Work to be completed ->
List every year that appears as a four-digit number in the post below about the delayed auction, giving each year only once.

- As sorry a tale as was ever told of human error and seemingly limitless bureaucracy

How to Accidentally Delay Your BaT Auction By Over A Year

7 trips to the CA DMV, 6 letters from assorted government agencies, countless phone calls, and dozens of hours later…

A funny thing happened on the way to my very first Bring a Trailer auction in 2020. I screwed up. Big time. It was a mistake that anyone might make (hey, I know I’m sugar coating it for myself here). The weirdest part is that I made the mistake nearly two decades ago!

Here’s the link – go there! Comment! Stir up some controversy. Let the BaTies know DriveTribe is in the house! No, really, don’t cause any trouble, I really don’t want the auction pulled! Seriously, everyone in the auction comments is being really very nice, and they have said nice things about the car. Don’t rock the boat, please.

bringatrailer.com/listing/1971-alfa-romeo-spider-15/

I bought AR1486395, an almost running and driving 1971 Alfa Romeo Spider Veloce in 1992, as near as I can establish, from the wonderful past president of our local AROC club. We are the Alfa Romeo Owners Club of Central California, or the AROCCC. I can’t pronounce it – don’t try, you may hurt yourself.

Data excerpts ->
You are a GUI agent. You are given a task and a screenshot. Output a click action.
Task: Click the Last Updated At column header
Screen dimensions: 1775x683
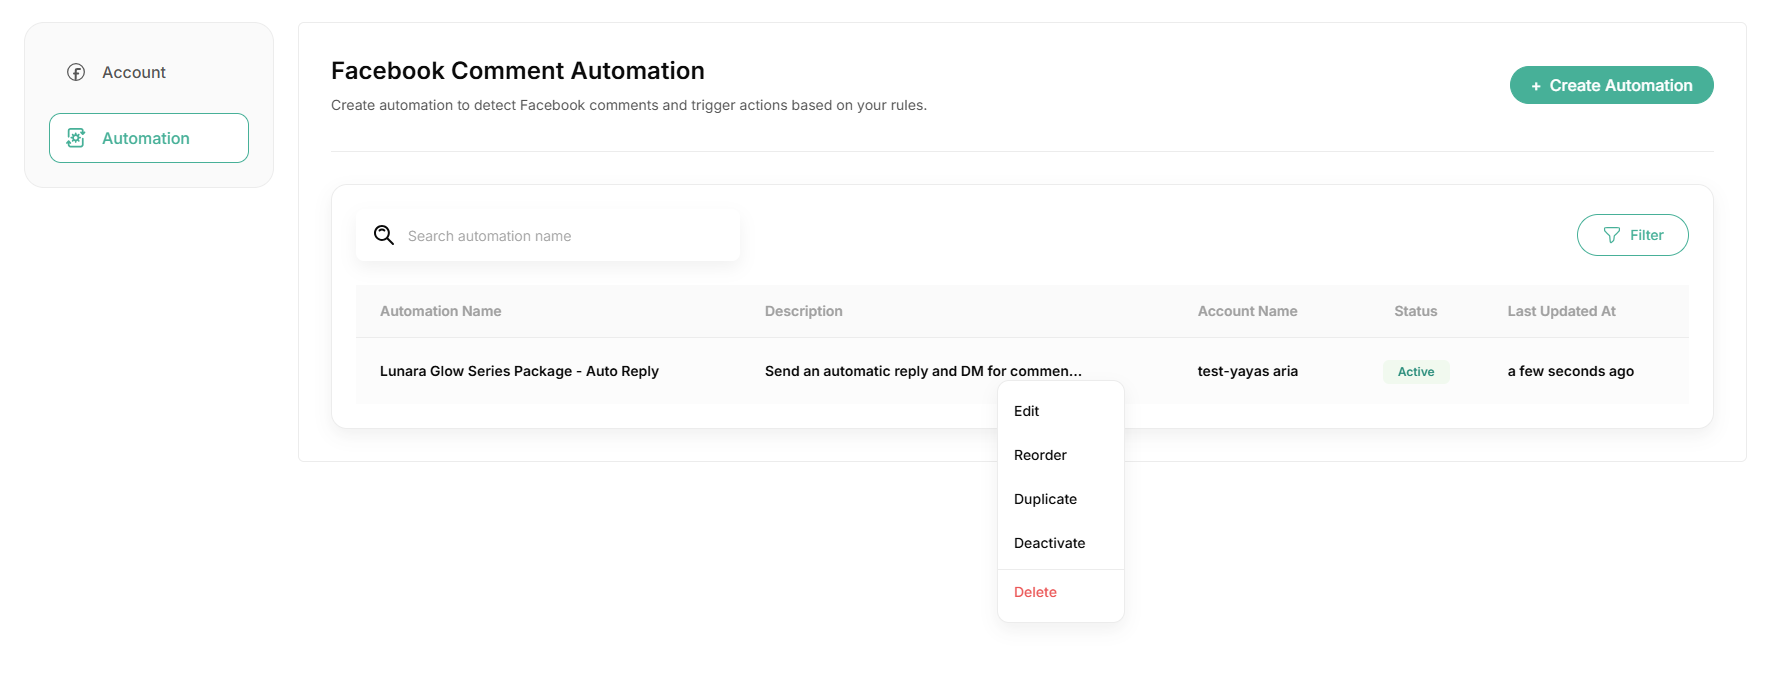click(1561, 311)
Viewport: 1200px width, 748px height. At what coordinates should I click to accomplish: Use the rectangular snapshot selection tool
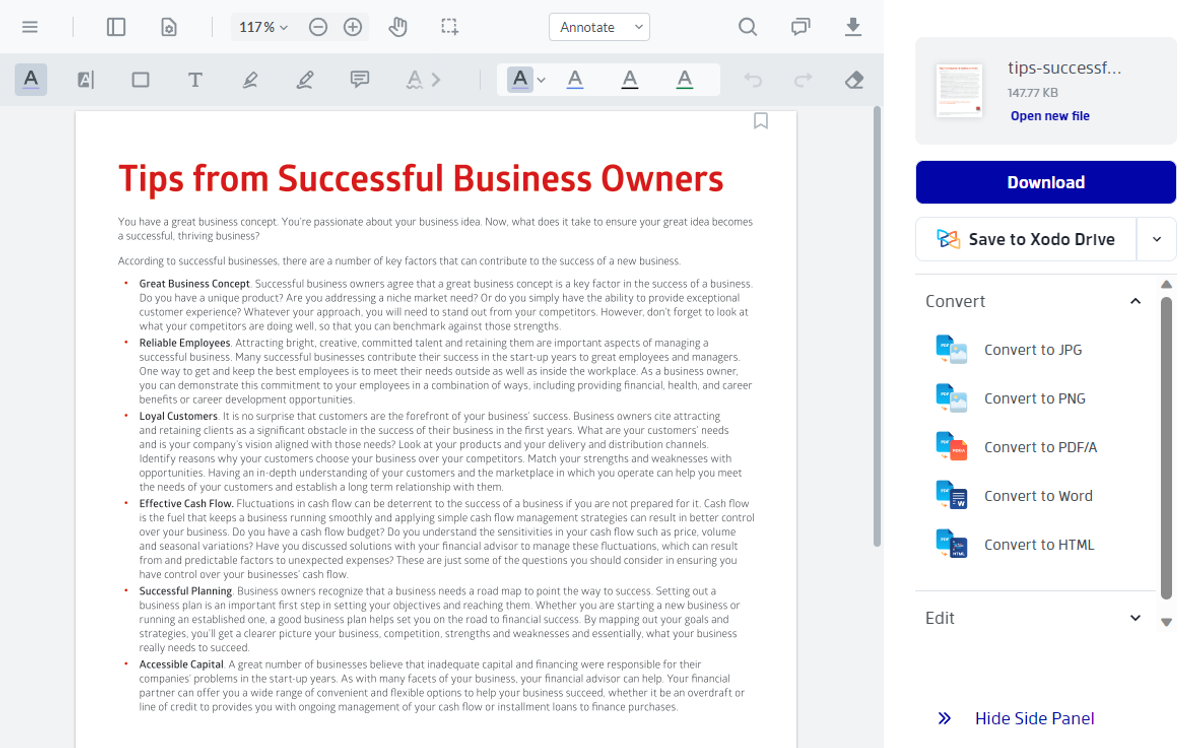point(449,27)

Solved problem ->
2020, 1971, 1992